Introduction: Make It - Gold / Glass Vial Holder

This summer I was lucky enough to get some gold mining lessons in British Columbia (thanks Josh and crew!) My family and I spent the day on the river panning and we have a small vial of gold to show for the work. I wanted to build a housing that would protect the vial but also make it easy to admire the gold. This is what I came up with.

I urge you to check out the build video to see the whole thing come together. Links to all the products I used in this build can be found in the video description.

Step 1: Cutting a Base and a Top

This is really basic build. The top and bottoms are identical pieces of wood cut down from a scrap piece of walnut I had. I taped them together in preparation for the next step.

Step 2: Drill Some Holes

I drilled through both pieces at the same time in the four corners with a 1/4" forstner bit on the drill press. Drilling through both at the same time ensures the hole placement is identical. I then drilled a 5/8" hole in the centre of each block. One of the 5/8" holes was 1/8" deep and the other side was just deep enough to hide the plastic lid of the vial.

Step 3: Cutting the Brass

I sandwiched the vial of gold between the base and top to determine the length the rod and spacers needed. The rod is 1/4" solid brass and the spacers are 5/16" brass tubing with a 1/4" ID. The brass rod should protrude an 1/8" top and bottom. I assembled the holder and made my way over to the anvil.

Step 4: STOP!, Hammer Time!

Nothing really to say about this step other than it will take a lot longer than you'd think. I worked on one pin at a time, slowly mushrooming the brass rod to pin the vial in place. The spacers keep the pressure off the vial so as not to break it.

Step 5: Finishing

I used Briwax to protect the wood and wax and this project is done.

I urge you to check out the build video to see the whole thing come together. Links to all the products I used in this build can be found in the video description.

Comments

author
tytower (author)2016-11-02

I would suggest a coat of clear over the cleaned brass because if you dont you will have a regular messy polishing job on your hands . Clear cote or varnish stops that for a fair while

author
dpmakestuff (author)tytower2016-11-03

I am fully expecting and patiently wait for a beautiful patine to develop! Good advise though if you want to preserve the shine. That's what they do to brass accents in the home like light switch covers.

INFORMATION GIVEN:
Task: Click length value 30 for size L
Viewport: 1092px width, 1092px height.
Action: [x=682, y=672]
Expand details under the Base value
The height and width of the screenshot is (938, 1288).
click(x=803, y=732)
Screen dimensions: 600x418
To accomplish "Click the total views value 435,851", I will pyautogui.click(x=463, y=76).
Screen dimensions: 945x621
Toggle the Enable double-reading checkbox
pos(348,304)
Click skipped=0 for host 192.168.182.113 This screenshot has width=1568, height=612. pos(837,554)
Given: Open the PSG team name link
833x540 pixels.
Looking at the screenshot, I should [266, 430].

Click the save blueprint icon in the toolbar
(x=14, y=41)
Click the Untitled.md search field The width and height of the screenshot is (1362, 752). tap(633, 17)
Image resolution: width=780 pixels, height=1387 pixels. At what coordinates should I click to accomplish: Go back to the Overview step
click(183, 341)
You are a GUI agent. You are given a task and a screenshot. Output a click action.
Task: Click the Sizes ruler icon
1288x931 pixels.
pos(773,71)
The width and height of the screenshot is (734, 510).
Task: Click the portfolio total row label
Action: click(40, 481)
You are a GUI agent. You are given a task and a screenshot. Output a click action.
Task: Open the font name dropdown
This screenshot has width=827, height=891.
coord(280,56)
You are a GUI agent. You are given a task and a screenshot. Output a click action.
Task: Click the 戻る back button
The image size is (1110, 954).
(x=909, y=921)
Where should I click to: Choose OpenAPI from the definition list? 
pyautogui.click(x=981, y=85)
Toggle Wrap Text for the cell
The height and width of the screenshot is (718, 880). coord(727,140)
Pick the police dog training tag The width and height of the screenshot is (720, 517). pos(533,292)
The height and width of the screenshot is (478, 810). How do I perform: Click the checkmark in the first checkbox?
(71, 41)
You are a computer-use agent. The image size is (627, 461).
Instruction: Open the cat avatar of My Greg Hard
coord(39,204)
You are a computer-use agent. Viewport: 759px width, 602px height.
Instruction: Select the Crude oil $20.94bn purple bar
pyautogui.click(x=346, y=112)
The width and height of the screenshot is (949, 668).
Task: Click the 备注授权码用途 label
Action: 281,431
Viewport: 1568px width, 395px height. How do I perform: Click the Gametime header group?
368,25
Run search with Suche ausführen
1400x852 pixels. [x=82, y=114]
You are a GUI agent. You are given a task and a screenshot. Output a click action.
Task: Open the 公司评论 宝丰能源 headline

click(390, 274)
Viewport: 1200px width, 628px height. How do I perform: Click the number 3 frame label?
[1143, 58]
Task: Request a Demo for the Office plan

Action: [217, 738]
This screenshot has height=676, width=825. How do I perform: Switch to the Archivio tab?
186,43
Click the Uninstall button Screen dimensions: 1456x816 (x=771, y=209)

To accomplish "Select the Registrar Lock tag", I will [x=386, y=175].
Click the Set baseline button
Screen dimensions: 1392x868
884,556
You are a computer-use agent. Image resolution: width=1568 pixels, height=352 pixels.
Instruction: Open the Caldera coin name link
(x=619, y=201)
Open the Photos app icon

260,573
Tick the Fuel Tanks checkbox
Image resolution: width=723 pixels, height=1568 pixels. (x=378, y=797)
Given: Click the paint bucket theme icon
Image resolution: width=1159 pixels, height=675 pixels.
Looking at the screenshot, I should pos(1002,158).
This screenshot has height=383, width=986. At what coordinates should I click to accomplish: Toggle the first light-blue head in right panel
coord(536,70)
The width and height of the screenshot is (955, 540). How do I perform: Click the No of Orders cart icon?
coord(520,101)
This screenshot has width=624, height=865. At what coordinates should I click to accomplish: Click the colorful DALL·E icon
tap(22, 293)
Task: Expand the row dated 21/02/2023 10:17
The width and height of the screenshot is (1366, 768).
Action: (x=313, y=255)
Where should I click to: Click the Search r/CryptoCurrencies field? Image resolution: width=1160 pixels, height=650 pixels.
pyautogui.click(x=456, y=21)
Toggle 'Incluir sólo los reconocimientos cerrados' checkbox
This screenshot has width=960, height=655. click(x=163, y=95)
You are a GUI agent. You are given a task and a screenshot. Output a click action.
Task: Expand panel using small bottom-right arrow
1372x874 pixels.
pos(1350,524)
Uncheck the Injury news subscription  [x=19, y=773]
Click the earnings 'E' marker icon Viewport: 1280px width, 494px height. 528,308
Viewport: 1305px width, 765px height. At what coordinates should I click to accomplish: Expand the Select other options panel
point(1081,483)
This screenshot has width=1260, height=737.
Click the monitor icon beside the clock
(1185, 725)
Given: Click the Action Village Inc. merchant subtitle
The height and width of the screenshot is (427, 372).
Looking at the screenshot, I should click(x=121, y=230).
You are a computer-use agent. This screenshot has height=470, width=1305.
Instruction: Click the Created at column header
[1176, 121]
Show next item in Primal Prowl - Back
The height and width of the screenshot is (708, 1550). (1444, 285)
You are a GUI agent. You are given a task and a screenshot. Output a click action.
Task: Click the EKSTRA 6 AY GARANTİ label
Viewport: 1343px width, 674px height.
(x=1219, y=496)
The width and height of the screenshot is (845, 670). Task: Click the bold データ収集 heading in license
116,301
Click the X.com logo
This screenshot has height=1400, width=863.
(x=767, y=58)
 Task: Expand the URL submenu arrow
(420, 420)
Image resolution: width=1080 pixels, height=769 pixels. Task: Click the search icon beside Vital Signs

WORK INSTRUCTION 1: Reproduce everything in the vial holder instructions from "Step 4: STOP!, Hammer" down to "project is done.", substituting "beeswax" for "Briwax".
WORK INSTRUCTION 2: According to the vial holder instructions, what bit was used to drill the holes in the four corners?
WORK INSTRUCTION 3: Please decide whether each statement agrees with the vial holder instructions, answering yes or no and quoting the deciding words: (a) The top and bottom pieces were cut from scrap walnut. (b) The spacers are made of solid brass rod. (c) The brass rod should protrude 1/4" at the top and bottom.
The records are separate material and not part of the vial holder instructions.

EXERCISE ANSWER 1:
Step 4: STOP!, Hammer Time!

Nothing really to say about this step other than it will take a lot longer than you'd think. I worked on one pin at a time, slowly mushrooming the brass rod to pin the vial in place. The spacers keep the pressure off the vial so as not to break it.

Step 5: Finishing

I used beeswax to protect the wood and wax and this project is done.

EXERCISE ANSWER 2: A 1/4" forstner bit on the drill press.

EXERCISE ANSWER 3:
(a) Yes: "cut down from a scrap piece of walnut I had"
(b) No: "the spacers are 5/16" brass tubing with a 1/4" ID"
(c) No: "The brass rod should protrude an 1/8" top and bottom"